L’ancien Premier ministre José Sócrates a annoncé ce mardi qu’il dispose de « nouvelles informations » à présenter au tribunal, lors du procès de l’Opération Marquês, spécifiquement sur le projet de TGV. Selon Sócrates, ces informations vont « montrer, encore plus », à quel point les accusations portées contre lui sont « fausses ».

 

« Aujourd’hui, je vais revenir au TGV et à cette fabrication, car j’ai de nouvelles informations à fournir au tribunal, résultat de mes propres enquêtes », a-t-il déclaré aux journalistes à l’entrée du Campus de la Justice, à Lisbonne.

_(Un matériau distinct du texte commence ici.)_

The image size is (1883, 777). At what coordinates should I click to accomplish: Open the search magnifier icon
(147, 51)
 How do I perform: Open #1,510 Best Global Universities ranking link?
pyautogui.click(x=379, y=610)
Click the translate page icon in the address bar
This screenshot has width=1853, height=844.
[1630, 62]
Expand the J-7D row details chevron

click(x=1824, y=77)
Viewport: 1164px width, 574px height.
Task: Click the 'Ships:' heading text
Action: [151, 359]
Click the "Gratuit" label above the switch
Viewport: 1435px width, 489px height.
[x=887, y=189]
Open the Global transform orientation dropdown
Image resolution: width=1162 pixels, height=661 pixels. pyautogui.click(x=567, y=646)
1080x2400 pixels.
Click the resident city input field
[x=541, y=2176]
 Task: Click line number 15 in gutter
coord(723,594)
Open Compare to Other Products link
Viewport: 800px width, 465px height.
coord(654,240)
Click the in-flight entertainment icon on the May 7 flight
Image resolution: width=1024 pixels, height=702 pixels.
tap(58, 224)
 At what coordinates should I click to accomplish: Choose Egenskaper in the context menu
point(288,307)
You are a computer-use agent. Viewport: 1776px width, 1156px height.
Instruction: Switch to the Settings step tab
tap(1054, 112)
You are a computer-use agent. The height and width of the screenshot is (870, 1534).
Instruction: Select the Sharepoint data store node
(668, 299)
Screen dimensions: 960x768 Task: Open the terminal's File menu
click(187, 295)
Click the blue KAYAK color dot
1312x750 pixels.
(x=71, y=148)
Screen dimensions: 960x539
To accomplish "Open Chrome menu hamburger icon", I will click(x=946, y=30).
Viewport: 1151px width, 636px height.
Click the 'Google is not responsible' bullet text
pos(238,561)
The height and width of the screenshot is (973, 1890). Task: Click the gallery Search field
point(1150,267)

« Elles vont montrer, encore plus, à quel point c’est absolument absurde, à quel point c’est fantasque, pour, d’ailleurs, utiliser l’expression qu’a employée le juge d’instruction, à quel point les accusations sont fausses dans ce domaine et à quel point elles ont été profondément injustes tant pour moi, que pour l’entreprise Lena, que pour tous ceux qui sont impliqués », a-t-il ajouté.

À son arrivée au tribunal, Sócrates a insisté sur le fait que « ce procès n’existe que à cause d’une fraude, avec une erreur de rédaction ».

« Ce procès est une tentative d’humiliation. Si cette erreur de rédaction n’avait pas été fabriquée, inventée – car elle n’a jamais eu lieu – cela n’aurait pas modifié le crime, cela n’aurait pas modifié l’arsenal pénal et ils n’auraient pas manipulé le délai de prescription et le procès n’aurait pas lieu (…) C’est le procès de l’erreur de rédaction », a-t-il critiqué.

L’ancien Premier ministre a également affirmé que lors des premières sessions du procès, il a présenté « des preuves témoins qui montrent que les accusations sont fausses et absurdes ». « J’ai présenté les preuves, le ministère public n’a rien présenté », a-t-il dit.

Le procès de l’Opération Marquês reprend aujourd’hui, jour où les tribunaux reprennent pleinement leur activité, après un mois et demi de vacances judiciaires. L’ancien Premier ministre José Sócrates, qui est le principal accusé de ce procès comptant 21 accusés de 117 crimes de corruption, blanchiment d’argent et fraude fiscale, devrait continuer ses déclarations initiales.

Le procès de l’Opération Marquês a commencé le 3 juillet et le collectif dirigé par la juge Susana Seca a entendu les déclarations initiales de l’ancien Premier ministre socialiste lors de trois des quatre sessions réalisées.